Rural locality in Vinnytsia Oblast, Ukraine

Shpykiv (Шпи́ків, Szpików) is a rural settlement in Tulchyn Raion (a district in Vinnytsia Oblast (province) in central Ukraine, 231 mi southwest of Kyiv and 15 mi northwest of Tulchyn, the raion center. Population: . It is located in the historic region of Podolia.

== History ==
Shpykiv is first mentioned in 16th-century records; by 1546 it was recorded as the centre of the Krasne volost. In the 16th century it belonged to the Kiszka family, and in 1586 part of the estate was sold to the Ostrogski family.

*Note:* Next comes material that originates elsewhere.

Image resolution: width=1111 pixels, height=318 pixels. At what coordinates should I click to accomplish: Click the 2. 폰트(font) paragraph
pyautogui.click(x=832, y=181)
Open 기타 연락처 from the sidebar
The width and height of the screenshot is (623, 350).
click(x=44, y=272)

Until the Second partition of Poland Szpików was part of the Bracław Voivodeship of the Lesser Poland Province of the Polish Crown. It was a small town, owned by the houses of Ostrogski, Zamoyski, Koniecpolski, Potocki and Świejkowski. Leonard Marcin Świejkowski built a Baroque palace in Szpików.

From 1793 to 1917 it was a town in Bratslav uyezd in Podolian Governorate of the Russian Empire. It formerly had a significant Jewish community, which numbered 1,875 in 1900. In January 1989, the population was 4,285 people In January 2013, the population was 3,355 people.

Shpykiv historically had a substantial Jewish community. Jews were recorded in the town by the 18th century, and the community grew considerably during the 19th century under the Russian Empire. In 1897, 1,875 Jews lived in Shpykiv, comprising approximately half of its population. The community maintained synagogues and religious schools, while many Jewish residents worked as merchants and artisans. During the Soviet period, Jewish religious and communal institutions were progressively restricted or closed. By the 1939 Soviet census, the Jewish population had declined to 895, representing 17.7 percent of Shpykiv's population.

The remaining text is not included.